MEMORANDUM AND ORDER PURSUANT TO RULE 23.0
The defendant, Sonia Garcia-Rivera, was convicted of
assault and battery on a police officer, G. L. c. 265, § 13D;
resisting arrest, G. L. c. 268, § 32B; disturbing the peace,
G. L. c. 272, § 53; and disorderly conduct, G. L. c. 272, § 53.
On appeal, the defendant challenges the sufficiency of the
evidence regarding the convictions of assault and battery on a
police officer and disturbing the peace. Discerning no error,
we affirm.
Background. We recite the facts in the "light most
favorable to the Commonwealth." Commonwealth v. Latimore, 378
Mass. 671, 676-677 (1979). At around 7:30 P.M. on February 17,
2022, Worcester Police Officer Ibsan Morales initiated a motor vehicle stop in a residential neighborhood as a result of a call
for a domestic disturbance and arrested the nephew of the
defendant in this case. The defendant was called to the scene
to take possession of her nephew's car. When she arrived, the
defendant started walking towards the victim of the domestic
assault and began yelling at her. Officer Morales stepped in
front of the defendant and directed the victim to leave the
scene.
After the victim left the area and the defendant appeared
to have calmed down, Officer Morales handed her the car keys.

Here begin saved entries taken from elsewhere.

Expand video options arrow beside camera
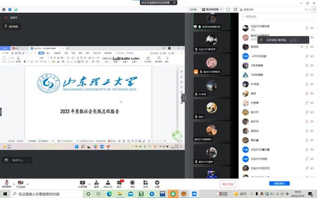The image size is (317, 198). (x=27, y=181)
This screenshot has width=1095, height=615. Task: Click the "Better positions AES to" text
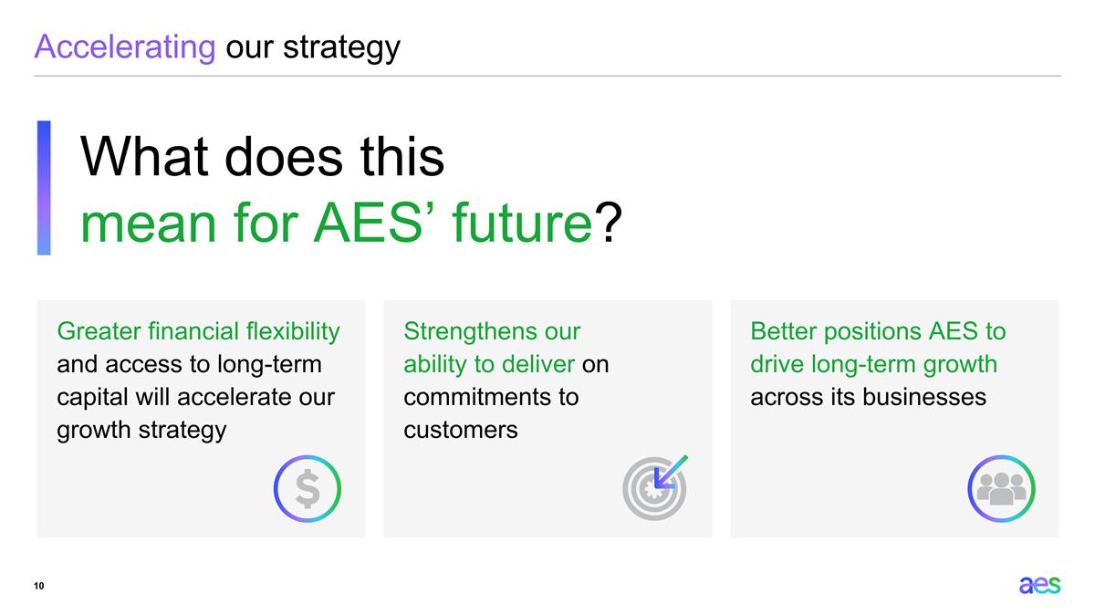click(x=878, y=330)

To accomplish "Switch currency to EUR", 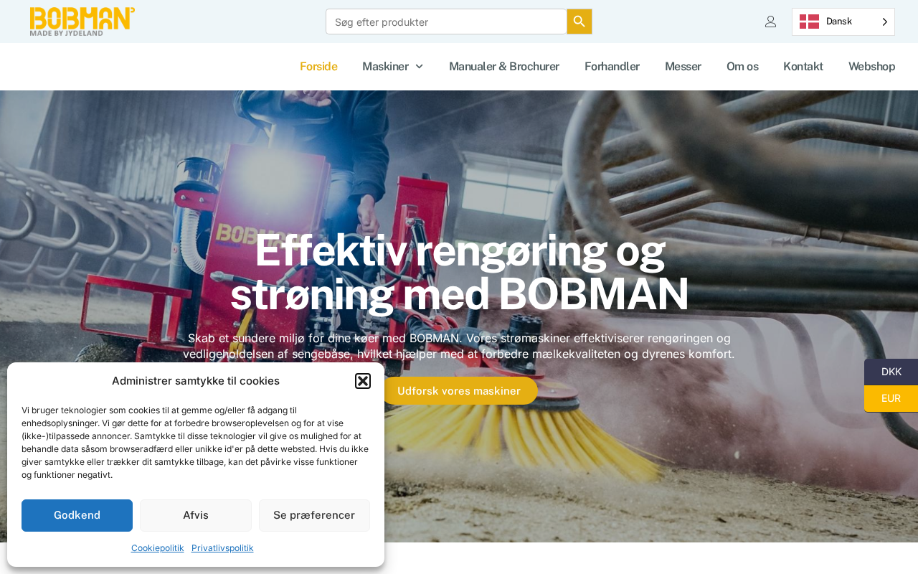I will [891, 398].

Instead of taking possession of the car and leaving the area,
the defendant walked to a police cruiser where Officer Brian
Powers was seated, started yelling, and punched the cruiser's
driver side window. Officer Powers exited the police cruiser
and attempted to arrest the defendant who, in response, began
thrashing and punching Officer Powers in the arms. Officer
Morales traded places with Officer Powers while the defendant
continued to resist arrest. The defendant continued pulling and
thrashing, resulting in her and Officer Morales falling into the
side of the police cruiser. As a result, Officer Morales
sustained an injury to his shoulder, preventing him from working
for three months.
At some point during the altercation, Officer Morales
radioed for backup, and at least six additional police officers
2 arrived on the scene within minutes. Various residents of the
neighborhood were watching the events unfold through the windows
of their homes, and some had made their way onto the sidewalk to
see what was happening. The defendant, who was now handcuffed,
continued to yell obscenities in Spanish at the officers in the
street. After the defendant was secured, Officer Morales,
fearing that a crowd would form and become reactive, spoke with
residents in an attempt to deescalate the situation.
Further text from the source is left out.